I’ve written quite a lot about the promise of medical applications for 3-D printers. Here’s another one for use by trauma professionals.

Look at the good, old-fashioned plaster cast. It’s been around for decades, and serves its purpose well. It’s easy to apply, inexpensive, and reasonably durable.

Then, along came fiberglass. It’s lighter, more durable, and a bit more water-resistant. And not a whole lot more expensive.

But both of these items have drawbacks. They are heavy. It’s best not to get them wet. Their application is very operator dependent. And probably most importantly, they are opaque. This masks any wounds or skin conditions under it for an extended period of time.

Deniz Karasahin, a Turkish student, won a design award for the development of a 3-D printed cast. It used the appearance of cancellous bone as a model, and is aesthetically very cool. A body scanner is used to scan the affected extremity so that the cast can be customized to the patient. The actual cast is printed from plastic, and can be rendered in a variety of colors. It is hinged, and locks together with a simple pin mechanism.

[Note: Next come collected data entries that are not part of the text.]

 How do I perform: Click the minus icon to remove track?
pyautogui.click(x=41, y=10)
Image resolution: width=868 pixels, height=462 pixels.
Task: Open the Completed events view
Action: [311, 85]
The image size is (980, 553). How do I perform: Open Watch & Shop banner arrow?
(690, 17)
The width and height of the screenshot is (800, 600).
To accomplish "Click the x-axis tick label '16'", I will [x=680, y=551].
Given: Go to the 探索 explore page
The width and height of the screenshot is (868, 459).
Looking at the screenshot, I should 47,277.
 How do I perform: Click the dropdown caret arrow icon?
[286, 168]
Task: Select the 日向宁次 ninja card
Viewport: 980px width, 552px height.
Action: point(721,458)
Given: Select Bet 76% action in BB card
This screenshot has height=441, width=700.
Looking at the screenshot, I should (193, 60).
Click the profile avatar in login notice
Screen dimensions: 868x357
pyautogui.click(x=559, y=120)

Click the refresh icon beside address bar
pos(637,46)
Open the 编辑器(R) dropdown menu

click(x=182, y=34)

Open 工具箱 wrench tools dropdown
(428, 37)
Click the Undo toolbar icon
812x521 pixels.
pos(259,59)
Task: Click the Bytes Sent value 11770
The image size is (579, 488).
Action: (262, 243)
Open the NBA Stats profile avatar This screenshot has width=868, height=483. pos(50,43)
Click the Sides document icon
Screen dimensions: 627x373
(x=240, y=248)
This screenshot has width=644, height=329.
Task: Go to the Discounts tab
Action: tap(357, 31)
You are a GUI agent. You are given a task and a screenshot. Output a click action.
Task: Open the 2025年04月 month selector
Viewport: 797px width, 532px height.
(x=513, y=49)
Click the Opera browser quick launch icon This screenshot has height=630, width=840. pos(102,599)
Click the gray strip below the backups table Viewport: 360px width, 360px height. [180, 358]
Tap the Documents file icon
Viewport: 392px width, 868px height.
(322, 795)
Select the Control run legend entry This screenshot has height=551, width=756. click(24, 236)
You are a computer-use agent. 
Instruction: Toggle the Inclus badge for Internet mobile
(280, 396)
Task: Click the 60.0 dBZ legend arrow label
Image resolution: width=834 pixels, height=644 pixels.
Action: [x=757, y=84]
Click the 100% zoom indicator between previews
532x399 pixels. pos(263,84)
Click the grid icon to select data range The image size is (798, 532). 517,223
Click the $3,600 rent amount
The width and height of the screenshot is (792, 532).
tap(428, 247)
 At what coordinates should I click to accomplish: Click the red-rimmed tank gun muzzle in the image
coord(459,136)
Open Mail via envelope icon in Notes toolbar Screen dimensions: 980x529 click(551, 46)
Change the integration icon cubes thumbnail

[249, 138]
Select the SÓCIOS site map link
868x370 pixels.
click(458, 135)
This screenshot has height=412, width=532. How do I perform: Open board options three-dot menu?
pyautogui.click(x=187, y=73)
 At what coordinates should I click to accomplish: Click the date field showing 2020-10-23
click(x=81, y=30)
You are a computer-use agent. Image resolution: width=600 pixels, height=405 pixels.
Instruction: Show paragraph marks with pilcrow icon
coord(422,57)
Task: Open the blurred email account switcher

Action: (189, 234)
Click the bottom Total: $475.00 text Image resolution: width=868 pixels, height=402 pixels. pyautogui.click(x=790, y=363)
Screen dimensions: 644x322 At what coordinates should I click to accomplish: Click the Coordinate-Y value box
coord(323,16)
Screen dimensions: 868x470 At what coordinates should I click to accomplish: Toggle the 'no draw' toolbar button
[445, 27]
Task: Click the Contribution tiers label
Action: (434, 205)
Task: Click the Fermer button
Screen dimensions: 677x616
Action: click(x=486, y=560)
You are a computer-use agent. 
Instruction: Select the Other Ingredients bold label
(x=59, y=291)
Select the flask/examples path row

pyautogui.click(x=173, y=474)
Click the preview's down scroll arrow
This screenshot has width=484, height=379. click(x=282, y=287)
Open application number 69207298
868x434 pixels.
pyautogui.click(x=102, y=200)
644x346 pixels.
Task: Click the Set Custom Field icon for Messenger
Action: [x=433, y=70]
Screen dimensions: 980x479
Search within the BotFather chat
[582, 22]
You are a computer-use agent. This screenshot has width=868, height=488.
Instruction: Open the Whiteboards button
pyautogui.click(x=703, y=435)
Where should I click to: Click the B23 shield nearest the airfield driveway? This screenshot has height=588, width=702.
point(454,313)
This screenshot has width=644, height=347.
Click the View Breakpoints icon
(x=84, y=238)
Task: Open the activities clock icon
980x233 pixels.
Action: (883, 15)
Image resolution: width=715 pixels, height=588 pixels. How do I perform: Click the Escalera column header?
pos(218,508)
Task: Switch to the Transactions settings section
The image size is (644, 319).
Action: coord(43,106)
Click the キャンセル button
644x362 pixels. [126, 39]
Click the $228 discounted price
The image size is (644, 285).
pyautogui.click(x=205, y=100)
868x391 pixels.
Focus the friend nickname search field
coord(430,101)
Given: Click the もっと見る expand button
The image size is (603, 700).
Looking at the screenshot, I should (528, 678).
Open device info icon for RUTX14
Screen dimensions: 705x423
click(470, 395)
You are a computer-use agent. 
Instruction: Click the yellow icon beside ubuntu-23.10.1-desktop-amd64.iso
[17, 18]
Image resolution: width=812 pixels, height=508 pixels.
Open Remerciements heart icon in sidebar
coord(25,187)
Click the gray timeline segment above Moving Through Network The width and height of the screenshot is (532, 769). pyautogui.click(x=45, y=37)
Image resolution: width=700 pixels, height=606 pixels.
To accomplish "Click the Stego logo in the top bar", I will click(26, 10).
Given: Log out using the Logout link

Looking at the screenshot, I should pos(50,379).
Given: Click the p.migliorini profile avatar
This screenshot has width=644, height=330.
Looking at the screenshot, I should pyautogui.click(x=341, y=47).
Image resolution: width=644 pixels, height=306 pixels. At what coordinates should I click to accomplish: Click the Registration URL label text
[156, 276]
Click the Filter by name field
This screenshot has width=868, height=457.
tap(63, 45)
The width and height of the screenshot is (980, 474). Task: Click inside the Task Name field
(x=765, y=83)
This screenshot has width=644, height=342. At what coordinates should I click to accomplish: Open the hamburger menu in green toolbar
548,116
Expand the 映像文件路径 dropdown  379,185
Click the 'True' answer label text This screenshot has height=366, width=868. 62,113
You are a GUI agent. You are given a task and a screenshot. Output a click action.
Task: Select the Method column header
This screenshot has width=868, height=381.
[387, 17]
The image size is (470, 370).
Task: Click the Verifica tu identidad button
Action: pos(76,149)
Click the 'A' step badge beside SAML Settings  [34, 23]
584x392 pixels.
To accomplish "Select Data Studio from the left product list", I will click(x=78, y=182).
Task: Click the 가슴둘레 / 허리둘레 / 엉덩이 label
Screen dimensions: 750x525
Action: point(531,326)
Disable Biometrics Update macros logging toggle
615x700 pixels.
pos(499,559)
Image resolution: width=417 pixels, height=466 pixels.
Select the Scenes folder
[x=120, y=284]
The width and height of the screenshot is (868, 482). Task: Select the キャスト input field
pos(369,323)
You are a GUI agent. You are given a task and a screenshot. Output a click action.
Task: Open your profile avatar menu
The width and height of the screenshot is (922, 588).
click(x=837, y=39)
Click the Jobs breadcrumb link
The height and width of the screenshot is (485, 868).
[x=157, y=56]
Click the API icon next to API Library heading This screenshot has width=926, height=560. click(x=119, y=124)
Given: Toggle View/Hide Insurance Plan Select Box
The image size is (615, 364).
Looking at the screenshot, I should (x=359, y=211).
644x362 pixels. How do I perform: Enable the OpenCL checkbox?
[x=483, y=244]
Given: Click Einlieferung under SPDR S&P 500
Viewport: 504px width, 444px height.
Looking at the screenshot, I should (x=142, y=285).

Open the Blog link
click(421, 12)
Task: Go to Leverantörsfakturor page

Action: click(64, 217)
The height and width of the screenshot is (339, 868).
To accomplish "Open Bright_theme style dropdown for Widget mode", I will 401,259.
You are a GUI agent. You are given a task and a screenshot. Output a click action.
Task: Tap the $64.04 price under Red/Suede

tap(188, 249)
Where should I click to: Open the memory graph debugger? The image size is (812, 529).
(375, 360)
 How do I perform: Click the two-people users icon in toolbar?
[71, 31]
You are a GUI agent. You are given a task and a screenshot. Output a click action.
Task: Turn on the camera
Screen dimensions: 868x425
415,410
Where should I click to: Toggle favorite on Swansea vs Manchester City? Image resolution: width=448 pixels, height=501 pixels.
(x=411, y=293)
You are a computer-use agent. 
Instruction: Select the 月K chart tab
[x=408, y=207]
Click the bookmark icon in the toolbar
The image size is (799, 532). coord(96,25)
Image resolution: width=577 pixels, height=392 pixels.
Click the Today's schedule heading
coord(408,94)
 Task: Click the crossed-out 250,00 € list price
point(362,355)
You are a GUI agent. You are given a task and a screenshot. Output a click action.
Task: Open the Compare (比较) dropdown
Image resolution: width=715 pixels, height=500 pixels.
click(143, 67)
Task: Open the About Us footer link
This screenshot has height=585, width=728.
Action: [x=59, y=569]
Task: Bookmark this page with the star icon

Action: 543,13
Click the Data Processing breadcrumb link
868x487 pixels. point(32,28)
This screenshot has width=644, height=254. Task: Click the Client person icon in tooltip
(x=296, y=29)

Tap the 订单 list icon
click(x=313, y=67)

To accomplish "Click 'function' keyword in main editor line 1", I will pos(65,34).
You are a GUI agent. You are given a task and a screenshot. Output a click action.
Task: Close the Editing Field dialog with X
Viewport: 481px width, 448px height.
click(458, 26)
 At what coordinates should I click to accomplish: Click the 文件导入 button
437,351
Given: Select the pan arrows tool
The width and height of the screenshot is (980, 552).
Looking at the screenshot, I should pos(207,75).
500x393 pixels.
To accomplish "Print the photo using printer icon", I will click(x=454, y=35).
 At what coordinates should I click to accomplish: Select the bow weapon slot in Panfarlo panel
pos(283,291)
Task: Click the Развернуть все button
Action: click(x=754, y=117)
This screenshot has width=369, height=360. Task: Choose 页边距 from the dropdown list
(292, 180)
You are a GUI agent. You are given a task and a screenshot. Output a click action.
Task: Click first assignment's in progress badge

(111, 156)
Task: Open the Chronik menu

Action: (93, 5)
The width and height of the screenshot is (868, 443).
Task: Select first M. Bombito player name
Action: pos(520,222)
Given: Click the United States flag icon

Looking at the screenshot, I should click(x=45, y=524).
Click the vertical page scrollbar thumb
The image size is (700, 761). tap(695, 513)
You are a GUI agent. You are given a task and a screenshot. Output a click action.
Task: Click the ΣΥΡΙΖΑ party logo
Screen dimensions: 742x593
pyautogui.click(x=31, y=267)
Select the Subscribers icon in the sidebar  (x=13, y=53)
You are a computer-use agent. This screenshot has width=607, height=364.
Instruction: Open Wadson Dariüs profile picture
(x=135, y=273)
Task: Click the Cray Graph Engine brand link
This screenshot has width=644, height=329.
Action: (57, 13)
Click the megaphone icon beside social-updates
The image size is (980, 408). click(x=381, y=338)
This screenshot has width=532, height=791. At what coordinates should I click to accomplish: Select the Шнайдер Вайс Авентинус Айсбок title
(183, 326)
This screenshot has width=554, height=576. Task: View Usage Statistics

Bottom line: This is an interesting development in 3-D printing. However, it is not for everybody. Cheap plaster and fiberglass casts are very suitable for many patients. But for some, having the ability to inspect the underlying skin or deal with wounds will make this item much more desirable. And keep in mind, this product was developed for aesthetics. The holes can be much larger and still maintain strength and rigidity. So the cast of the future could be mostly holes, making it very light and shower compatible. Many people might be willing to pay a little more for this convenience.

Note: Ignore the LIPUS ultrasound units that can be incorporated into the one in the article. This is still unproven technology and I don’t recommend it.